(Records drawn from a dataset)
== Segment start ==
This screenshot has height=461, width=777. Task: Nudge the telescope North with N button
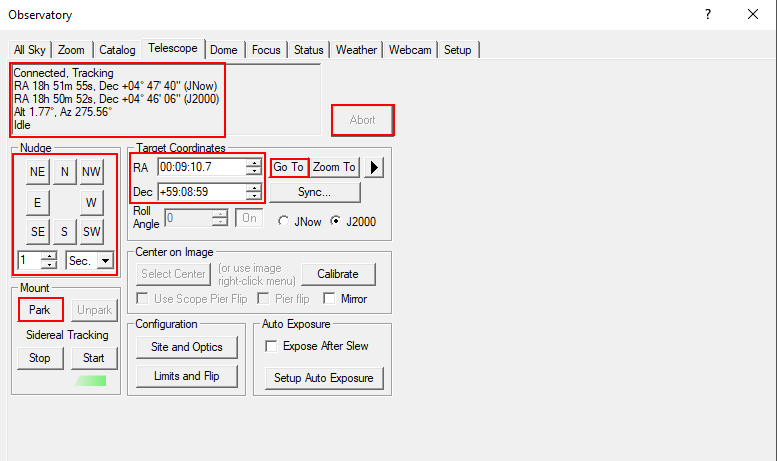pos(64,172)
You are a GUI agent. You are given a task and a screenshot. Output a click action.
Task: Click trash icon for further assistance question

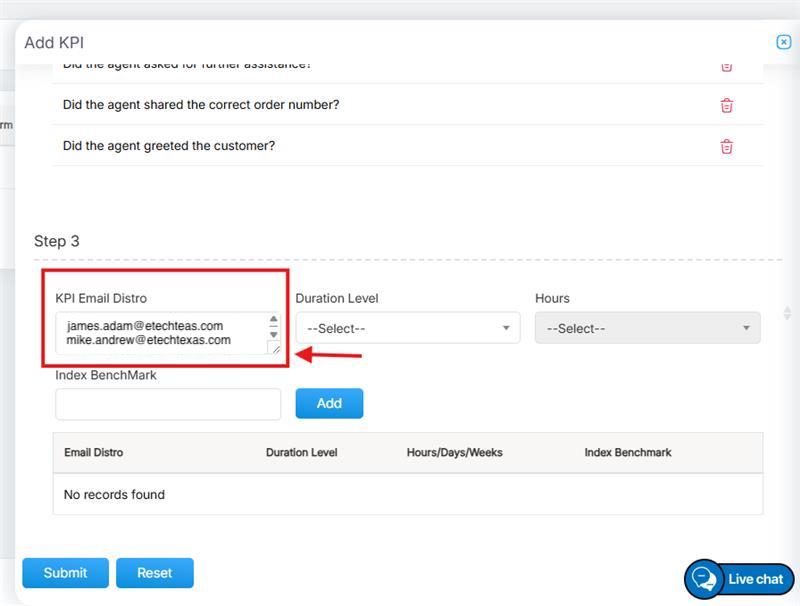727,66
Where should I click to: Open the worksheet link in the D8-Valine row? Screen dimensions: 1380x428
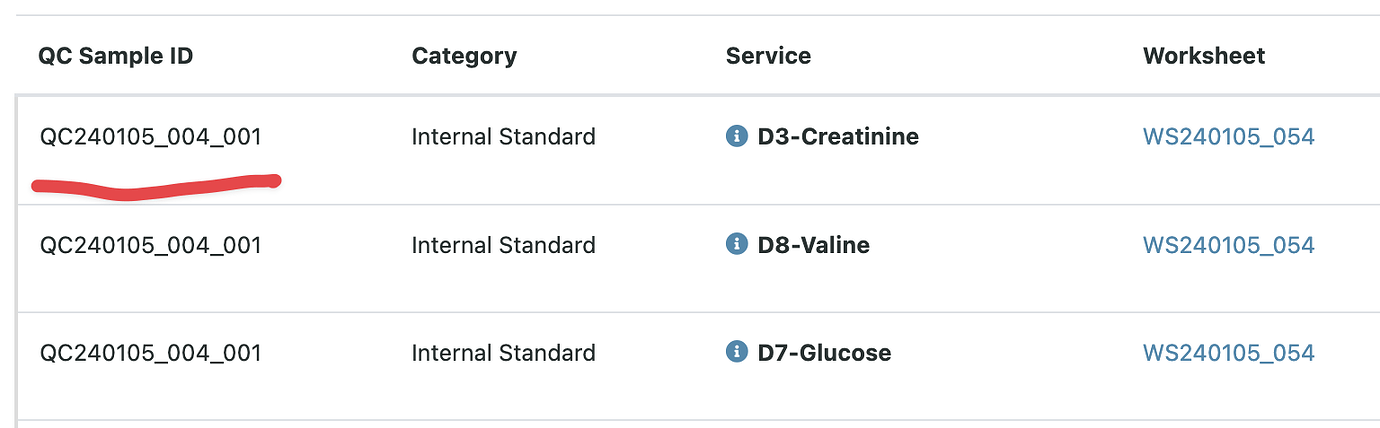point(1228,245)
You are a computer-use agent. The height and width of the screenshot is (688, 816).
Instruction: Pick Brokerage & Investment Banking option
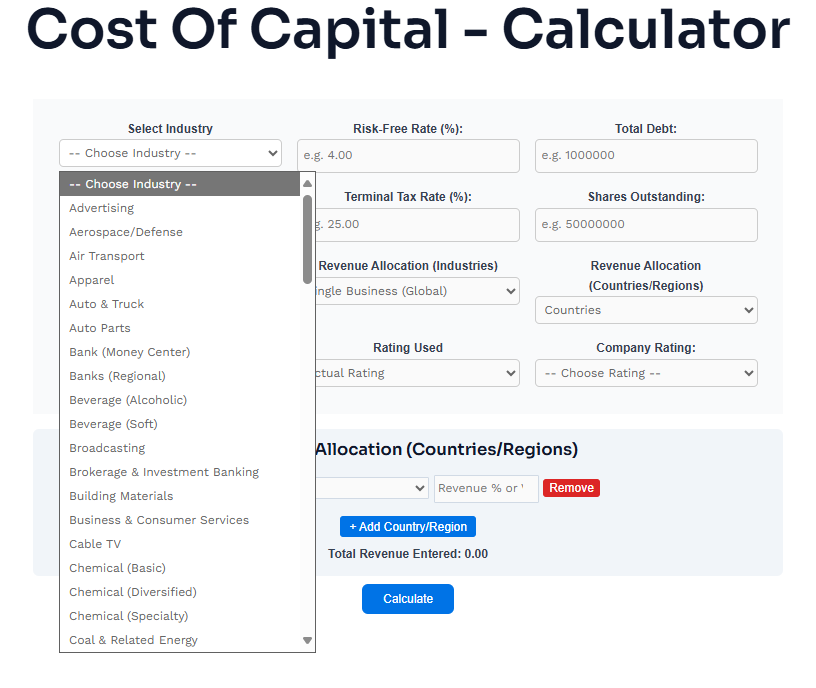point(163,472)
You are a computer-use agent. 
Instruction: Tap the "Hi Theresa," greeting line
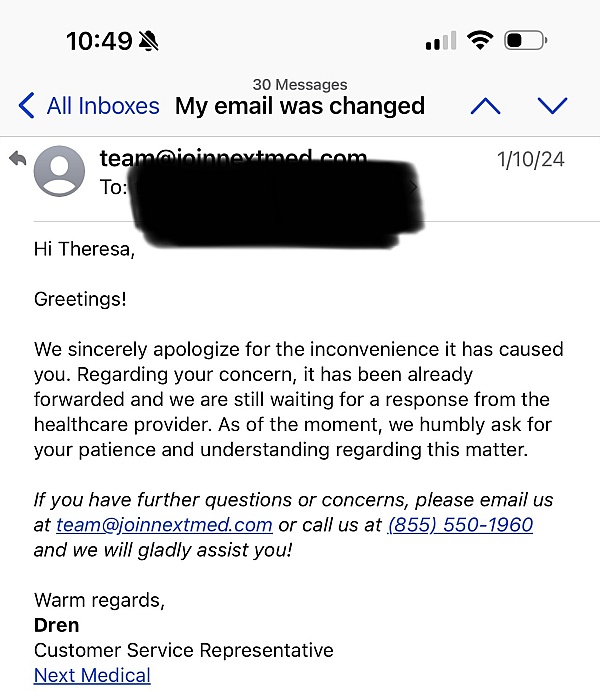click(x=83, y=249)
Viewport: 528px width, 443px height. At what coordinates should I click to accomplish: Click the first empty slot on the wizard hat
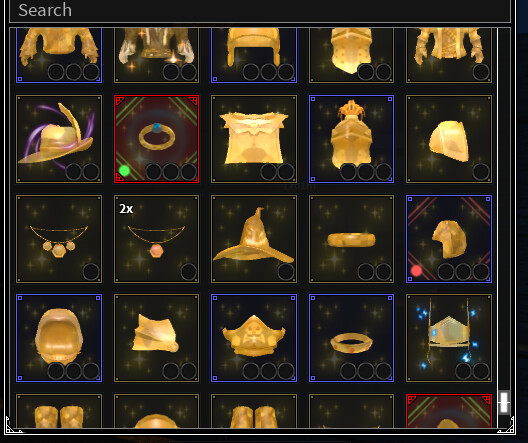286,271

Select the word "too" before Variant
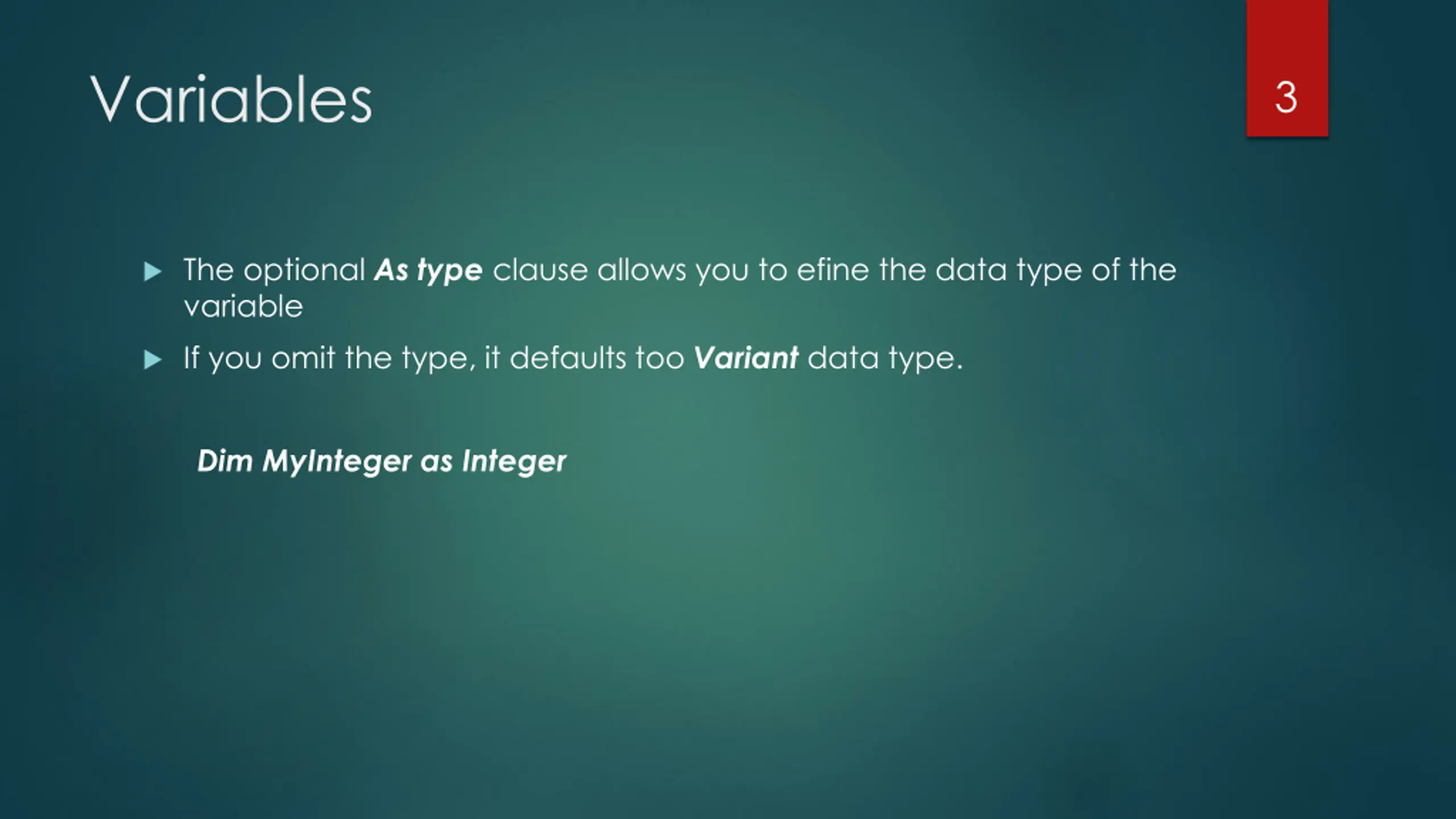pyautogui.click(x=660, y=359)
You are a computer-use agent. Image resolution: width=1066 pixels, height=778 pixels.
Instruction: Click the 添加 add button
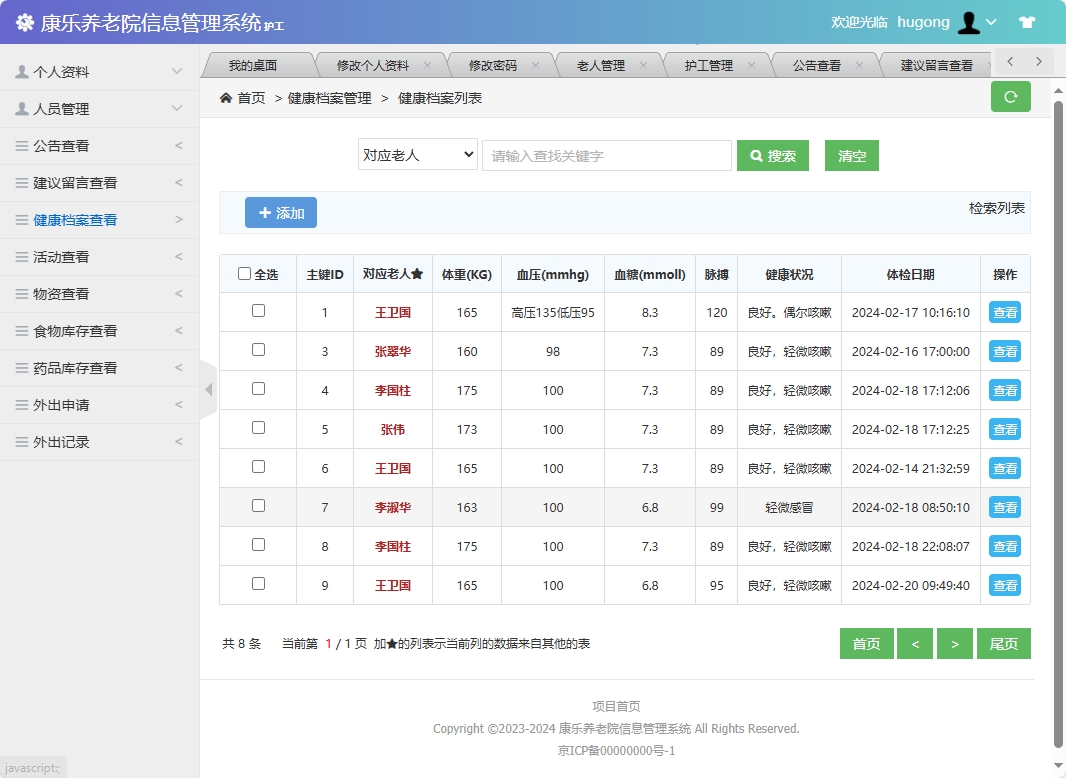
== Segment end ==
▶ [Prompt] Please copy the records above word for word, omitting every picture.

▶ [Response to the exercise]
This screenshot has height=461, width=777. Task: Nudge the telescope North with N button
pos(64,172)
You are a GUI agent. You are given a task and a screenshot. Output a click action.
Task: Click trash icon for further assistance question

727,66
Where should I click to: Open the worksheet link in the D8-Valine row? Screen dimensions: 1380x428
point(1228,245)
You are a computer-use agent. The height and width of the screenshot is (688, 816).
Instruction: Pick Brokerage & Investment Banking option
point(163,472)
You are a computer-use agent. 
Instruction: Tap the "Hi Theresa," greeting line
click(x=83, y=249)
Viewport: 528px width, 443px height. At what coordinates should I click to accomplish: Click the first empty slot on the wizard hat
286,271

Select the word "too" before Variant
pyautogui.click(x=660, y=359)
You are a computer-use agent. Image resolution: width=1066 pixels, height=778 pixels.
Instruction: Click the 添加 add button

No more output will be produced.